Setting of methods for analysis of mucosal antibodies in seminal and vaginal fluids of HIV seropositive subjects from Cambodian and Italian cohorts

Abstract

Background: Genital mucosae play a key role in protection from STD and HIV infection, due to their involvement in both horizontal and vertical disease transmission. High variability of published observations concerning IgA isolation and quantification underlies the strong requirement of specific methods able to maximize investigation on HIV-specific IgA.

Methodology: Genital fluids from 109 subjects, including male and female cohorts from Italy and Cambodia, were collected, aliquoted and processed with different techniques, to assess optimal conditions maximizing mucosal antibody recovery. Three sampling techniques, up to sixteen preservation conditions, six ELISA methods and four purifications protocols were compared.

Principal findings: The optimal method here described took advantage of Weck-Cel sampling of female mucosal fluids. Immediate processing of genital fluids, with the addition of antibiotics and EDTA, improved recovery of vaginal IgA, while the triple addition of EDTA, antibiotics and protease inhibitors provided the highest amount of seminal IgA. Due to low amount of IgA in mucosal fluids, a high sensitive sandwich ELISA assay was set; sensitivity was enhanced by milk-based overcoating buffer and by a two-step biotin-streptavidin signal amplification. Indeed, commercial antisera to detect human immunoglobulins showed weak cross-reactivity to different antibody types. Three-step affinity purification provided reproducible immunoglobulin recovery from genital specimens, while conventional immuno-affinity IgA purification was found poorly manageable. Affinity columns were suitable to isolate mucosal IgA, which are ten-fold less concentrated than IgG in genital specimens, and provided effective separation of IgA monomers, dimers, and J-chains. Jacalin-bound resin successfully separated IgA1 from IgA2 subfraction.

Conclusions/significance: Specific, effective and reliable methods to study local immunity are key items in understanding host mucosal response. The sequence of methods here described is effective and reliable in analysing humoral local responses, and may provide a solid advance to identify and measure the effective mucosal responses to HIV.

Figure 1. Design of the study.

The scheme summarizes the methods tested in each step of immunoglobulins purification and quantitation.

Figure 2. Immunoglobulin concentration in seminal fluids from Italian men.

Box plot summarizes the immunoglobulin concentrations (median and range) observed in seminal fluids from healthy donors, according to the Additives (cryopreservations only, single, double or triple additives) and the Processing Modes (addition of preserving agents made pre- or post-fluid incubation). All specimens were immediately processed after sampling; the values are given in microgram/mL. Panel legends: A. IgG range in pre-incubation samples; B. IgG range in post-incubation samples; C. IgA range in pre-incubation samples; D. IgA range in post-incubation samples. Additives legends: Null, cryopreservation only; EDTA: ethylenediaminetetraacetic acid; IP, protease inhibitors; AB, Antibiotics. Box legends: Box short sides represent the third (Q3) and the first quartile (Q1), respectively, while the asterisk (*) within the box indicates the mean and the horizontal bar (--) shows the median value, respectively. Vertical lines above or below the box indicate the corresponding quartile value (Q3 or Q1) plus or minus 1.5 times the interquartile interval (IQ = Q3−Q1).

Figure 3. Sandwich ELISA assay.

The scheme introduces the six sandwich ELISA protocols that were compared in the study.

Figure 4. Affinity purification of immunoglobulins.

Comparison of the four chromatographic methods for immunoglobulin isolation that were evaluated in the study.

Figure 5. Immunoglobulins purification from vaginal fluids.

Panel legends: A. IgG purification by Protein G column. B. IgA purification by ionic exchange column. C. IgA subtypes isolation by gel filtration.

Figure 6. Three-step vs jacalin affinity purification of mucosal immunoglobulins.

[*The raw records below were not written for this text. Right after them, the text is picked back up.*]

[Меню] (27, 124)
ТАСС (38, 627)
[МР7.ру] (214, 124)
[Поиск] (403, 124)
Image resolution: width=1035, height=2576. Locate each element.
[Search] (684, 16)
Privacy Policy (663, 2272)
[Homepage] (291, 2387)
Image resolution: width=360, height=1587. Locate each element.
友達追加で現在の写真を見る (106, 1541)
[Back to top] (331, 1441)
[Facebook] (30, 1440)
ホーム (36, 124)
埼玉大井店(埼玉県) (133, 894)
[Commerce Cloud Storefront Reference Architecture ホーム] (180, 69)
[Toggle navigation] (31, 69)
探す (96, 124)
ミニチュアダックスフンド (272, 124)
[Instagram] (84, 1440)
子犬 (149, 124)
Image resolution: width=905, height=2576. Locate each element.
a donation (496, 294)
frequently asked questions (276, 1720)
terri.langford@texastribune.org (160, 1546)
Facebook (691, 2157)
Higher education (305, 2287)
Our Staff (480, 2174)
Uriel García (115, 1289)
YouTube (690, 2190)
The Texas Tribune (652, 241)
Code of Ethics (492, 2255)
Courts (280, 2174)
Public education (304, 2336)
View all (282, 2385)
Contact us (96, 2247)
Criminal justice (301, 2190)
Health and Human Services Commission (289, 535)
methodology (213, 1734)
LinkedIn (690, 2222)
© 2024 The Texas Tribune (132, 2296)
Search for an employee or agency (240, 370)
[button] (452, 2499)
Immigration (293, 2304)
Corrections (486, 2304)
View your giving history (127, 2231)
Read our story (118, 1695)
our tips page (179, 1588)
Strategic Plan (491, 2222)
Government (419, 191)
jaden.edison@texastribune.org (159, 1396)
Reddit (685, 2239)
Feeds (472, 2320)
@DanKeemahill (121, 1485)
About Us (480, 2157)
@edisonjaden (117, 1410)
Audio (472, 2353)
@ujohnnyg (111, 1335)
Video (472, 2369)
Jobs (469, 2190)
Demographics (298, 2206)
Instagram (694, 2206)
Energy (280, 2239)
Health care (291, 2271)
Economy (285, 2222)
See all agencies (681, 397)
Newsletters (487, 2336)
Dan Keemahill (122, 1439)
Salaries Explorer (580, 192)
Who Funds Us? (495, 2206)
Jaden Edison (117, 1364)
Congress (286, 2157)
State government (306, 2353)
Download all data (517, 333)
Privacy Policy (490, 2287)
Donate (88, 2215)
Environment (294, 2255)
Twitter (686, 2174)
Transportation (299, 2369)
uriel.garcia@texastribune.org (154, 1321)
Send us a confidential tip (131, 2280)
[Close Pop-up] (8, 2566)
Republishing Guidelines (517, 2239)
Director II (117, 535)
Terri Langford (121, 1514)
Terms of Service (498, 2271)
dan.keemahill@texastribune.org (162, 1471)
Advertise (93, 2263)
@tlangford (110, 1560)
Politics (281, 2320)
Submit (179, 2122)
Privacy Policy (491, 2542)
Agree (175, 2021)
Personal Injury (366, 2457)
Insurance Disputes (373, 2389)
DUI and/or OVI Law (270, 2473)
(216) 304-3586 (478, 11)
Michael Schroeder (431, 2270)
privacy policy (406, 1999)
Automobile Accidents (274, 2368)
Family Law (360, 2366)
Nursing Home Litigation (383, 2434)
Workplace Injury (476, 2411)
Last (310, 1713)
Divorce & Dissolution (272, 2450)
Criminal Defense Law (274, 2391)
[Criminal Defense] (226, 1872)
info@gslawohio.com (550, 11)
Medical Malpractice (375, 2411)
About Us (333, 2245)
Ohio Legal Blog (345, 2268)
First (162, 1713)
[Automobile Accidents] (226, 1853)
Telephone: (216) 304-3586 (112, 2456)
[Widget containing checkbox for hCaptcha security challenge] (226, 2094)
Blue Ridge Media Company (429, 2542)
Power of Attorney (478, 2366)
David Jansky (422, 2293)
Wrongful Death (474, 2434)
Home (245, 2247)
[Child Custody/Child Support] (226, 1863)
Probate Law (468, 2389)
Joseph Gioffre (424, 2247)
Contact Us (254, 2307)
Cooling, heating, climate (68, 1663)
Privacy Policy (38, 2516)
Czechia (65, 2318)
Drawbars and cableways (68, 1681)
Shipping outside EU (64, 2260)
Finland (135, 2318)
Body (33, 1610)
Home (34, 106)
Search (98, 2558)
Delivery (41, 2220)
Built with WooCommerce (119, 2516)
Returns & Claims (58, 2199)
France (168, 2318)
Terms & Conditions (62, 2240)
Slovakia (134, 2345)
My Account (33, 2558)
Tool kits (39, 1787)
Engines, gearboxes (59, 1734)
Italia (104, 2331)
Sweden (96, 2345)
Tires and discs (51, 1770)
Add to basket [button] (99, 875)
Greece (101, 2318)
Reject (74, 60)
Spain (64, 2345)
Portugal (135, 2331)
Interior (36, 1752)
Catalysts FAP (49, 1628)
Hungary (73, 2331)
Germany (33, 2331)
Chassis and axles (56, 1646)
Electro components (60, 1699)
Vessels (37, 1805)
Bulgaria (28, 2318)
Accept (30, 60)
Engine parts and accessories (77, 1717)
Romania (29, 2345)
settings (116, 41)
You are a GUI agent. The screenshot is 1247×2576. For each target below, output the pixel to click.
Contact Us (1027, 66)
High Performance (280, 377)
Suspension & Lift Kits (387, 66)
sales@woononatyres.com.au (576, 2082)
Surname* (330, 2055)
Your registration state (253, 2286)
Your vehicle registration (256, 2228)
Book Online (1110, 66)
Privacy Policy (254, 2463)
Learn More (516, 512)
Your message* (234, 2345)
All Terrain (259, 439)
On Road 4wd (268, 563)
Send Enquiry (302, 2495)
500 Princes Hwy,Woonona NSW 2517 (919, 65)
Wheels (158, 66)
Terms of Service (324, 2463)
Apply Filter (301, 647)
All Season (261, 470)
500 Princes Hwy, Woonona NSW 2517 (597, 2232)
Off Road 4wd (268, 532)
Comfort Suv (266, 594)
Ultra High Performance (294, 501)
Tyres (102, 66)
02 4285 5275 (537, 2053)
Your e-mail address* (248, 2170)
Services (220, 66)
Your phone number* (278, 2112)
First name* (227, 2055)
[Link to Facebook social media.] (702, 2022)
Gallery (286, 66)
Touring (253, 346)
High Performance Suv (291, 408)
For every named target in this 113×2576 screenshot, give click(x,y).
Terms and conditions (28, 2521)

Box plot comparing IgA and IgG immunoglobulin purification by two different methods assayed in the study. Left panel shows IgA and IgG values measured in jacalin-bound and -excluded fractions, respectively; right panel presents IgA and IgG values measured in the two bound fractions. Values are expressed in total micrograms per sample, in log-scale. From the left to the right, respectively: Jacalin–agarose purification (white box): IgA from healthy controls; IgA from HIV-positive subjects; IgG from healthy controls; IgG from HIV-positive subjects. Three-step affinity purification (grey box): IgA from healthy controls; IgA from HIV-positive subjects; IgG from healthy controls; IgG from HIV-positive subjects. Box legends: Box short sides represent the third (Q3) and the first quartile (Q1), respectively, while the horizontal bar (-) shows the median value. Vertical lines above or below the box indicate the corresponding quartile value (Q3 or Q1) plus or minus 1.5 times the interquartile interval (IQ = Q3−Q1).